Nos indicateurs en temps réel montrent actuellement que :
- Notre indicateur de croissance est resté stable cette semaine, avec une légère baisse liée aux signaux en provenance de la Chine, où une détérioration des exportations a été observée.
- L’indicateur d’inflation a légèrement reculé, principalement en raison de données d’exportation plus faibles en Chine.
- Notre signal de politique monétaire est demeuré globalement inchangé, à l’exception de la Chine, reflétant le même facteur qui affecte la croissance et l’inflation.
Indicateurs en temps réel pour la croissance mondiale : évolution à long terme (à gauche) et récente (à droite)
Indicateurs en temps réel pour l’inflation mondiale : évolution à long terme (à gauche) et récente (à droite)
Indicateurs en temps réel pour la politique monétaire mondiale : évolution à long terme (à gauche) et récente (à droite)

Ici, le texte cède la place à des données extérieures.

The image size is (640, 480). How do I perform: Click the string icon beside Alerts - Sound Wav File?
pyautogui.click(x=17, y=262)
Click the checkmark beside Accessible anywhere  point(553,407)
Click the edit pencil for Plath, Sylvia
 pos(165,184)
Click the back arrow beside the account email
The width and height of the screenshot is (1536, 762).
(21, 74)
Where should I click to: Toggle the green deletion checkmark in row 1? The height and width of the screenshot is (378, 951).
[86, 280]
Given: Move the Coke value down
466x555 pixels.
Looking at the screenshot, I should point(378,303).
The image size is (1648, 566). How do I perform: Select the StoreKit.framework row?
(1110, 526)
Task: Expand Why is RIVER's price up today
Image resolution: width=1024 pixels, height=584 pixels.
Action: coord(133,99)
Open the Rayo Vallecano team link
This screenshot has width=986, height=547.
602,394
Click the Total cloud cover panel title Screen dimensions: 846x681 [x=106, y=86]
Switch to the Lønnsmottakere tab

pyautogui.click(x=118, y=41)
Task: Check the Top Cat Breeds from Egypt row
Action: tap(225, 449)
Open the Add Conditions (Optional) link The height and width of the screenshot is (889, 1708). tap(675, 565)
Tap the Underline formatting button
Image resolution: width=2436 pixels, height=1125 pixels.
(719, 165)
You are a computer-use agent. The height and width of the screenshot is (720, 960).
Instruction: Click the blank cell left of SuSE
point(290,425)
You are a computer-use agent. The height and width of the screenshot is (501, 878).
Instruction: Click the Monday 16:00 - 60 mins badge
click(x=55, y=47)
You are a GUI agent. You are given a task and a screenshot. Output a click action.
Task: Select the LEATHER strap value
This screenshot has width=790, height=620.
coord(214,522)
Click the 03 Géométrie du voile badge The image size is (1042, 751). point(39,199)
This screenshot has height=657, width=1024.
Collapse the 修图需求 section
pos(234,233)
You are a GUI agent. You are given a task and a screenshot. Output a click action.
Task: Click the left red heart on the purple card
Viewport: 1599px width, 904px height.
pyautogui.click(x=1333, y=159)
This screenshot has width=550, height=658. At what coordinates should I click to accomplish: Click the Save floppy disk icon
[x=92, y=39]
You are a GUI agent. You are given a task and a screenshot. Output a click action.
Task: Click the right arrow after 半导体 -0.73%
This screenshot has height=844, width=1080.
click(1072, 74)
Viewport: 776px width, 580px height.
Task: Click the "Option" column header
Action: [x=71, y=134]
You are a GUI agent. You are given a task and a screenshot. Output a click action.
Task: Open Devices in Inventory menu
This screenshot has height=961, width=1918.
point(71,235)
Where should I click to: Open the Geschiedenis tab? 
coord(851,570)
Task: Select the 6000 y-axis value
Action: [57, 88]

Note de lecture : Les indicateurs en temps réel de LOIM rassemblent différents indicateurs économiques à un moment précis, afin de déterminer la probabilité de survenance d’un risque macroéconomique donné, comme la croissance, les surprises en matière d’inflation et les surprises en matière de politique monétaire. L’indicateur en temps réel va de 0% (croissance faible, surprises en matière d’inflation modérées et politique monétaire accommodante) à 100% (croissance forte, risque élevé de surprises en matière d’inflation et politique monétaire restrictive).